Various Artists: Fifty Shades Of Grey (Original Motion Picture Soundtrack) (Republic) In the same way one has to applaud the Super Bowl clowns who plopped ultra-femme fave Katy Perry smack dab in the middle of the halftime show last week—thus bringing a whole new demographic constituency to the party and concocting the most-watched TV show in US history—this wacky soundtrack, accompanying the movie of a book that could not be more squarely female-focused, throws in just enough general interest goods to reap similarly unexpected benefits. Timely? Opening track is Annie Lennox’s “I Put A Spell On You,” which just happened to be the highlight performance of this year’s Grammy Awards. Score! Also Grammy-showcased and displayed here are Beyoncé and Sia--and between that trio, additional showings by Ellie Goulding, Jessie Ware and Skylar Grey, the manly Rolling Stones’ “Beast Of Burden,” Frank Sinatra’s “Witchcraft,” some Weeknd and the inevitable Danny Elfman—you’ve really got an exceptional, well thought-out soundtrack guaranteed to appeal to humans of every shape, size and sex. There now is no shame in going Grey.
Father John Misty:I Love You, Honeybear (Sub Pop) Clever, lyrical but never to the point of pain, and bubbling over with a perspective that really even now appears to be only his, Father John Misty—aka Joshua Tillman, solo artist, former Fleet Fox, guy whose latest music-on-demand system SAP is conceptually better than anyone’s—actually has the musical goods. There’s great stuff galore here: Well-written, well-sung, well-produced (by Tillman and Jonathan Wilson) and especially well-arranged tracks, and personality that completely sells what could be the aggressively dopey (“I Went To The Store One Day”) as pure essential narrative. Absolutely fascinating how this guy was found his way into the mainstream by merrily going his own way from Day One. Exceptional, intelligent stuff that in 2015 could not be more on the mark.
Rhiannon Giddens: Tomorrow Is My Turn (Nonesuch) Many eyes are turned toward this exciting, impeccably recorded solo debut of Carolina Chocolate Drops founding member Giddens--who has lately managed to be all over the place, culturally speaking, but in a very good way. She is methodically on her way up. Having already won a Grammy with the CCDs, she was part of 2013’s Another Day, Another Time concert celebrating the music of Inside Llewyn Davis; more recently she was heard with the celebrated New Basement Tapes, garnering an even larger audience. Producer T-Bone Burnett has been central to all of these things, and is also central here; to call him a fan would be understating things. “It was clear the first time I heard her at rehearsal,” he notes in her bio, “that Rhiannon is next in a long line of singers that includes Marian Anderson, Ethel Waters, Rosetta Tharp, Odetta, Mahalia Jackson, and Nina Simone.” This is a very good, classy debut album that oozes musicality and begs to be admired. And it’s not very difficult to do exactly that.
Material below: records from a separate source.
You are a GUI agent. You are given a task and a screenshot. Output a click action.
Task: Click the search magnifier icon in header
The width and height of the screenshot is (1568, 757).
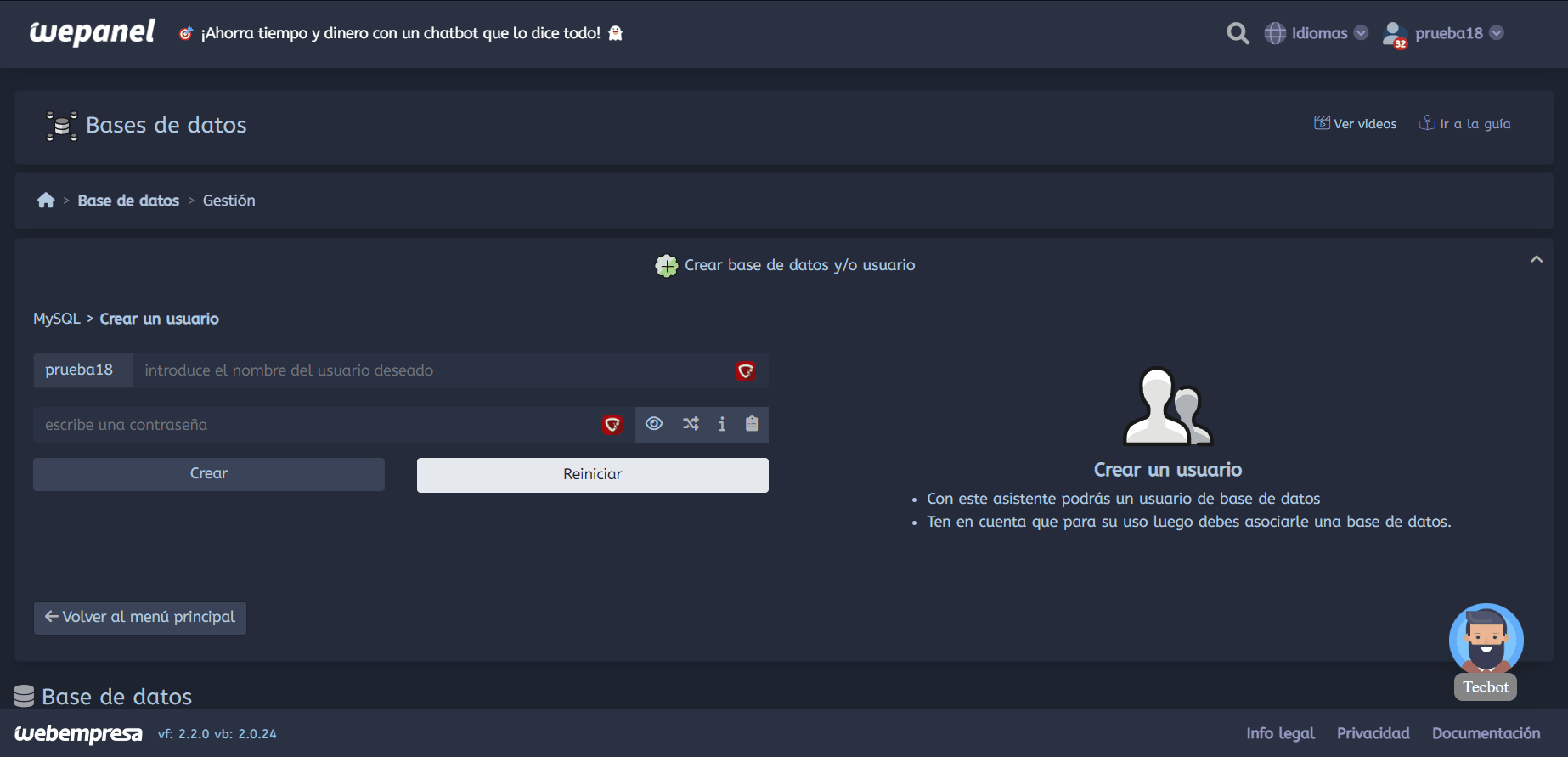click(1238, 33)
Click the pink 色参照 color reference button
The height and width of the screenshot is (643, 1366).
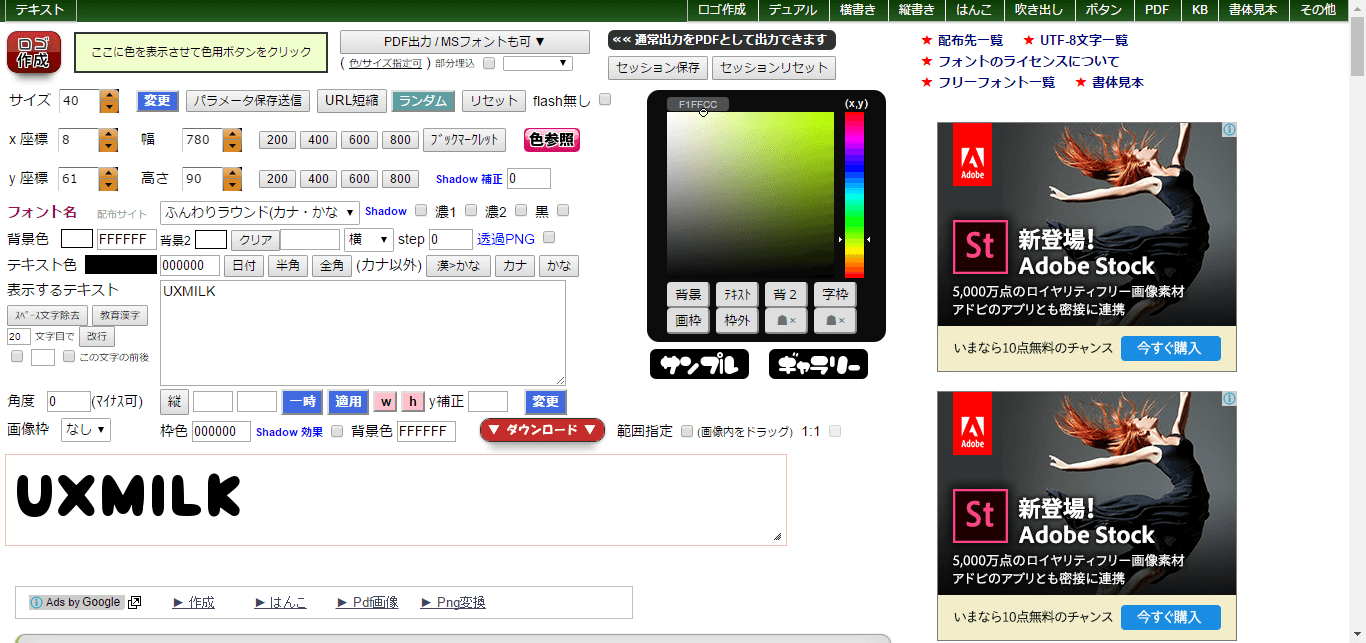click(x=551, y=140)
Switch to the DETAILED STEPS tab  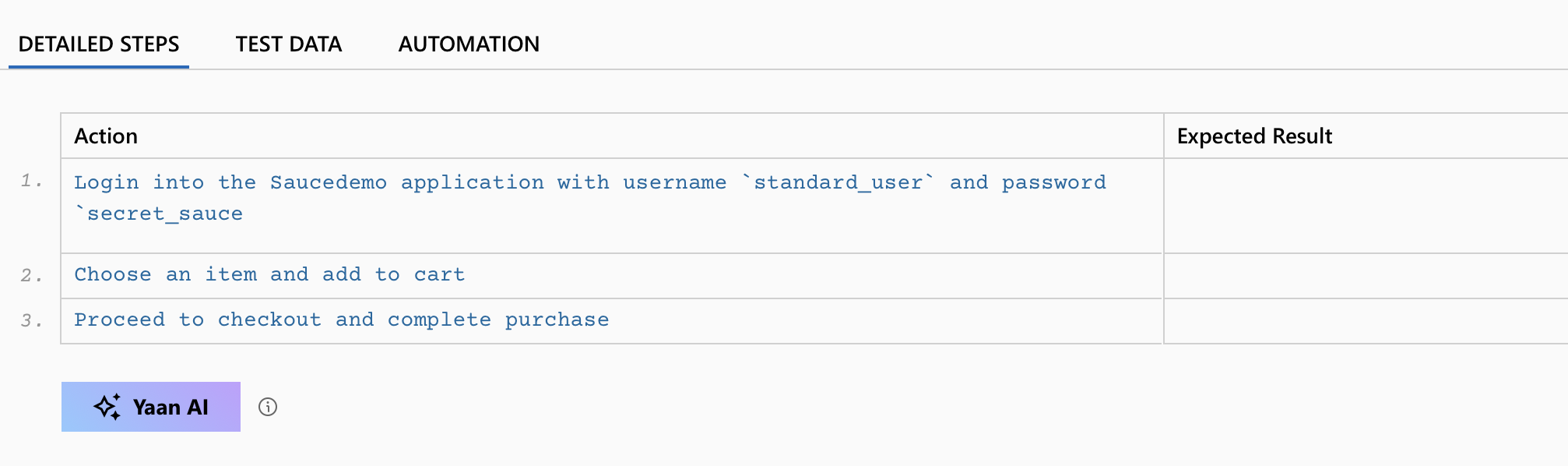click(x=99, y=44)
Various Artists: Punk 45: Burn, Rubber City, Burn - Akron, Ohio: Punk And The Decline Of The Mid-West 1975-80 (Soul Jazz Records) In exactly the same manner that those mid ‘60s radio-station sponsored anthologies provided a public service by assembling every hit of the era you’d ever want without any annoying filler, so too does Soul Jazz Records here in 2015. On this go-round, the conspicuously cool reissue label focuses on that briefly celebrated Ohio scene of the late ‘70s--including Devo, the Waitresses, Tin Huey, the Bizarros, Rubber City Rebels, Jane Aire & The Belvederes and the still underrated, oddly monikered 15 60 75 The Numbers Band. It’s all good, sometimes surprisingly so, but more relevantly, it puts together in one package all the goods that can spell out the story to younger music fans who who may have heard about the fabled “Akron Sound” but can't figure out what anyone is actually talking about. A whole bunch of their good stuff can be located here , and you might want to investigate.
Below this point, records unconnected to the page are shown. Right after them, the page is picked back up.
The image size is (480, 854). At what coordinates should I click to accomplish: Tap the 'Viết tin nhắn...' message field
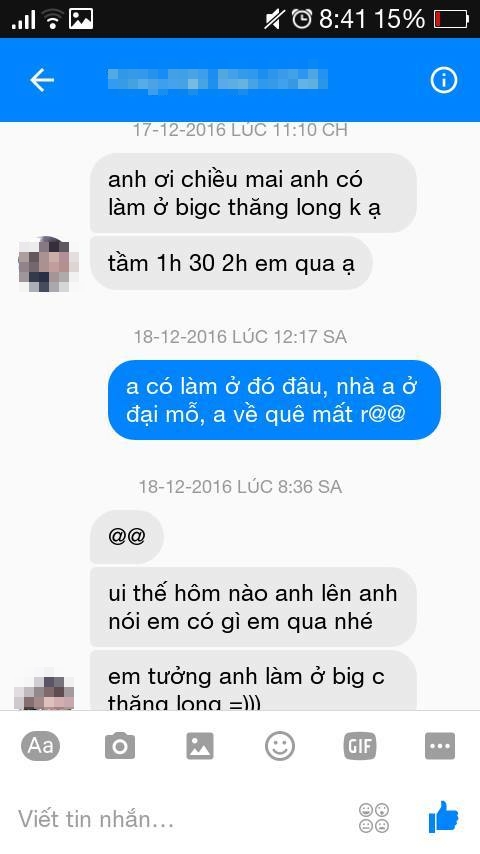tap(180, 819)

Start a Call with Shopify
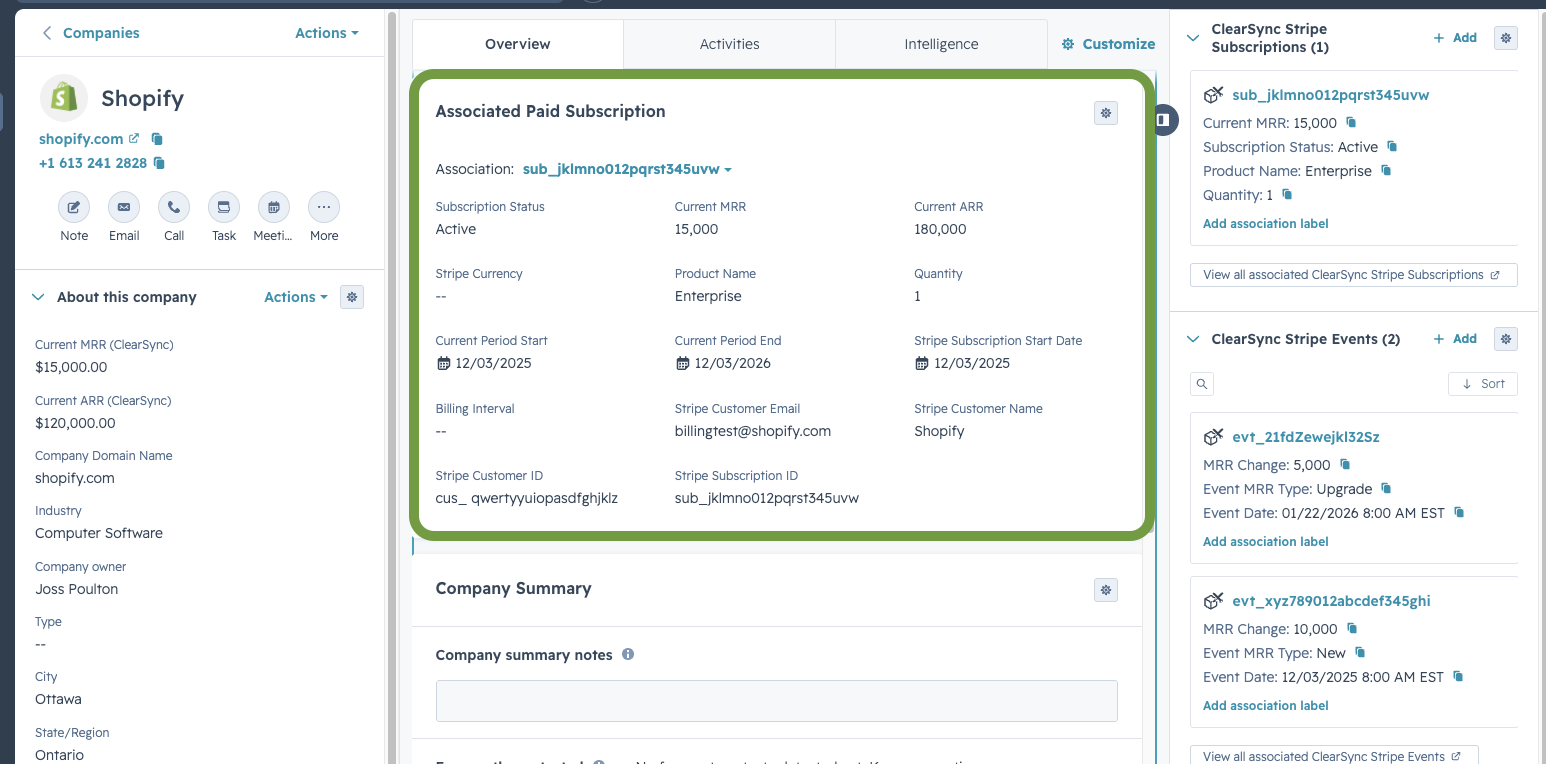(174, 208)
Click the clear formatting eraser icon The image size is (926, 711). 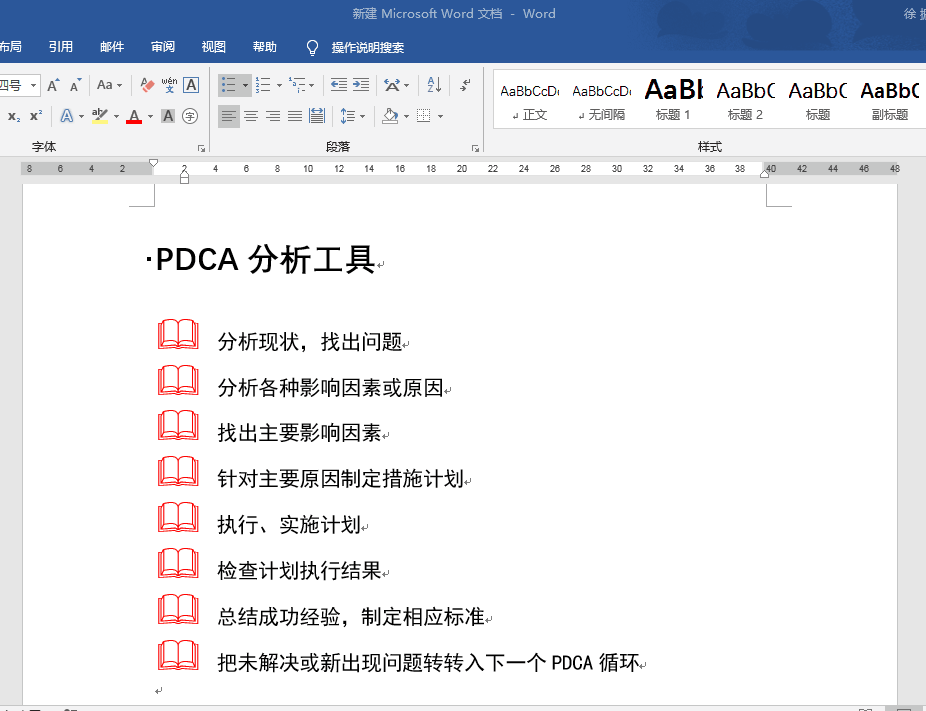tap(147, 85)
Mike Osborne: Dawn (Cuneiform) Continued congratulations to the Cuneiform label for digging up some very fine, spectacularly rare music regularly; this unexpected set by late British saxophonist Mike Osborne is one of its best yet. Osborne was an adventurous, extraordinary player who during the course of his recording career--which began in the late ‘60s and tapered off by the early ‘80s—played some of the brightest and most innovative improvisations out there. As part of that still undersung cast of UK jazz players including Mike Westbrook, South Africa’s Chris McGregor, Michael Gibbs and many others, Osborne created a very rich, but slim, recorded legacy. Records like this can make all the difference. Including three separate sessions between June 1966-December 1970, Dawn is a thoroughly impressive outing for Osborne, a great reminder of his talent, and all these years later, still distinctly modern sounding. All part of his talent. Find out—and hear--more here.
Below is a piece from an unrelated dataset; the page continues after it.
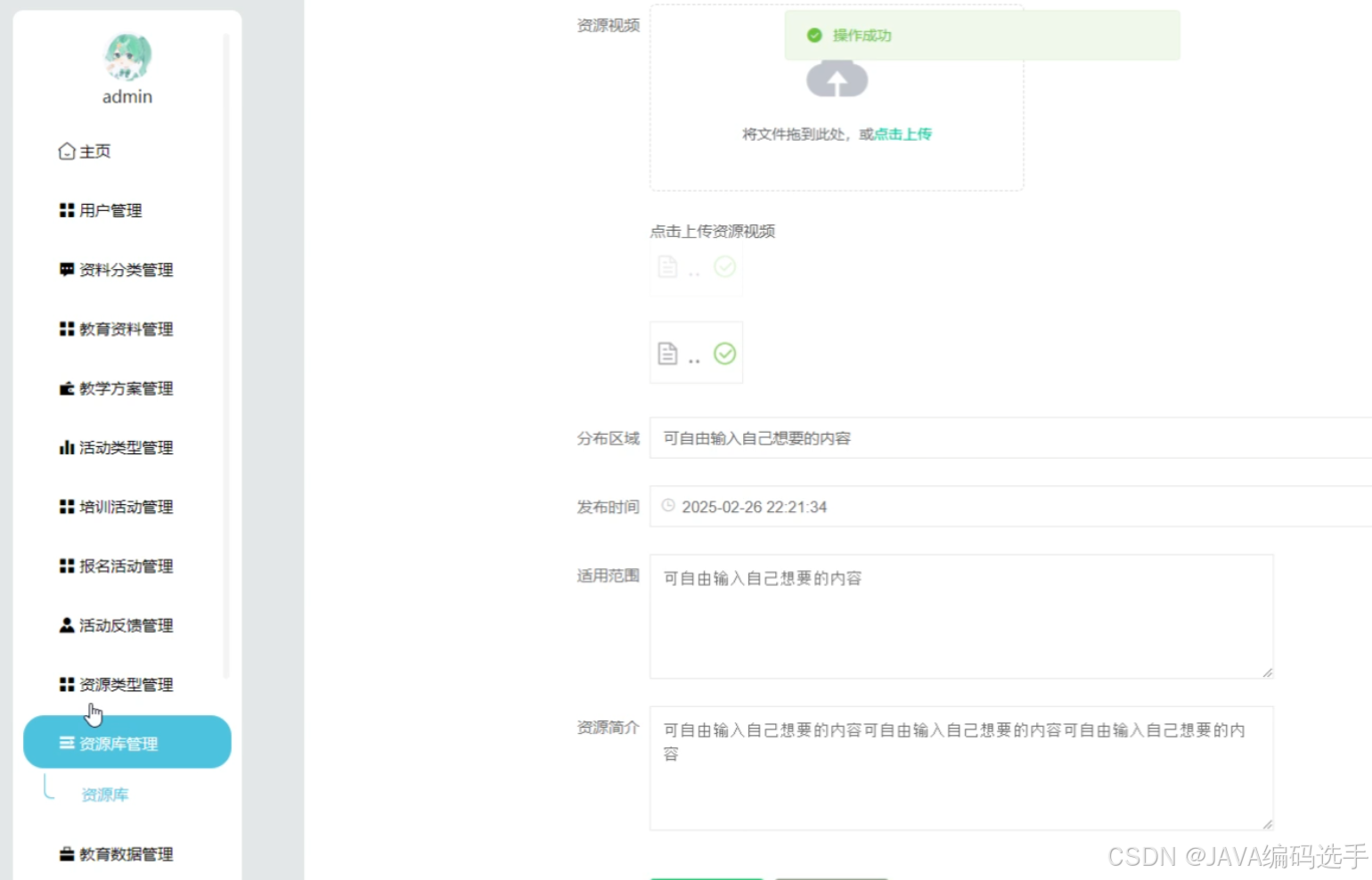
Task: Collapse the 资源库管理 submenu
Action: pyautogui.click(x=127, y=742)
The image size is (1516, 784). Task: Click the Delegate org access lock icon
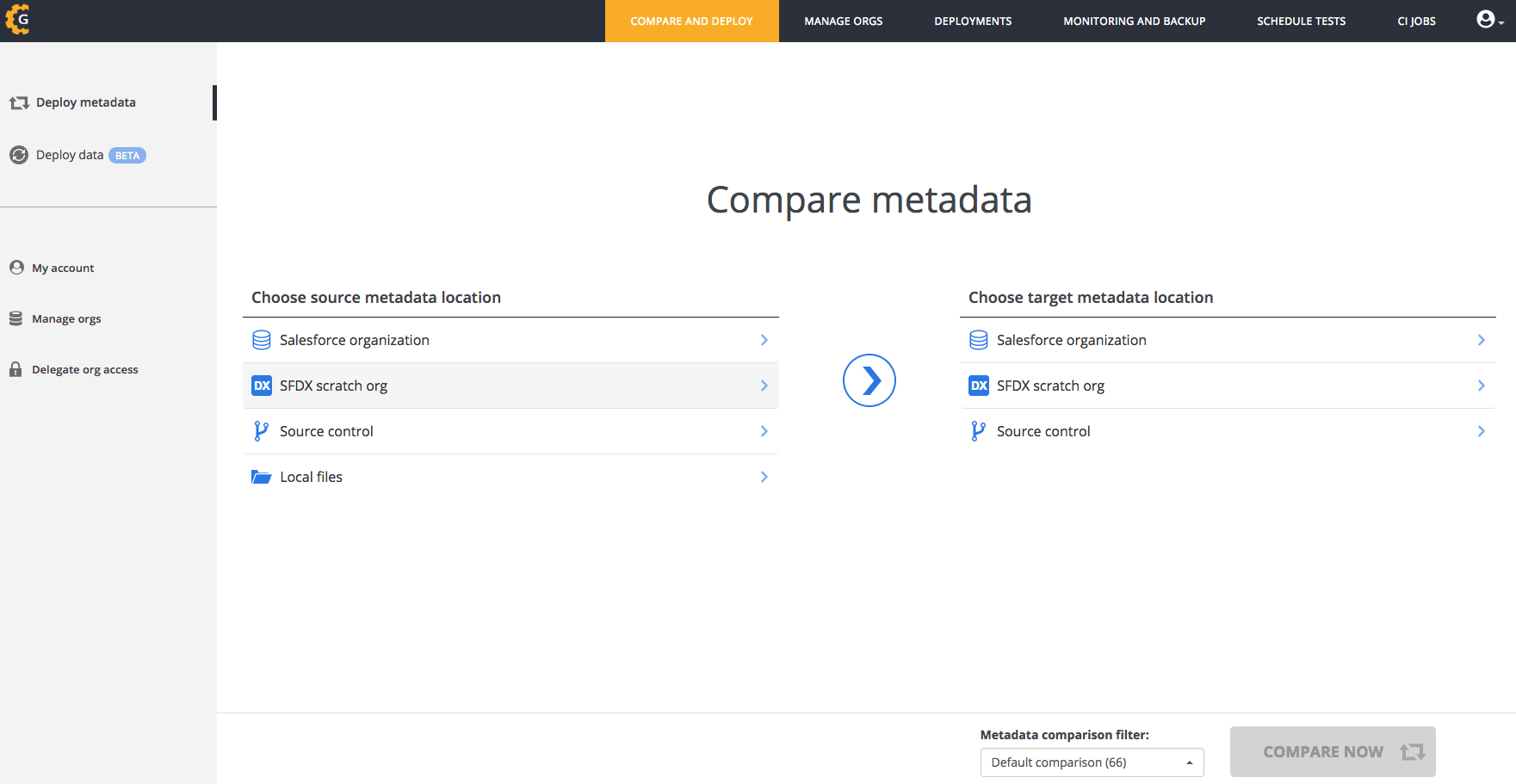coord(15,369)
Blackberry Smoke: Holding All The Roses (Southern Ground/Rounder) With its superfine cover pic—really, what could that photo ever be but an album jacket?—Holding All The Roses is an entirely complete representation of all that is good about Georgia’s Blackberry Smoke: It kicks traditional butt, in the timeless, facial-hair heavy Southern Rock tradition, it hints at country music but of course never really gets there, and, if anything, evokes that same bar-band, high-energy ethos pioneered by the likes of Mose Jones in the early ‘70s. That whole thing would, of course, be further extended by the Humble Pie/Free-happy Black Crowes in the years that followed, and like that band—or, more relevantly, ’38 Special--should Blackberry Smoke ever come up with that absolute, master-class, certified pop smash, they'll be absolutely set for life, and all will be right with the world.
Vijay Iyer Trio: Break Stuff (ECM) A new appearance by much-acclaimed pianist Iyer, whose trio here manages to consistently impress on both emotional and technical levels. And within this flowing and well-programmed collection of 12 tunes are 1) a tribute to Detroit techno producer Robert Hood, 2) a similar nod to major influence Thelonious Monk and 3) a solo take of Billy Strayhorn’s final written composition “Blood Count.” Within the tradition, but equally outside it, Iyer’s music knows no bounds—and it sounds thoroughly delightful here. Recommended.
Paperhaus: Paperhaus (Huge Witch) Have been playing this loud and on repeat for the past week or so, and it’s great: The first full album from a Washington DC quartet who've been amusingly described as playing “psychedelic kraut-pop,” not all that inaccurately, this is loud guitar stuff you simply have to love. There are few wasted notes, lots of well-played rhythms, and those sort of odd, near-hypnotic passages that once used to be produced only by accident but now appear to be an increasingly sophisticated art form. And it’s just hype-less enough to love. “This might sound like a bunch of hippie bulls**t,” notes the band’s bio, “but Paperhaus are not a band of hippies.” Feel free to turn it up.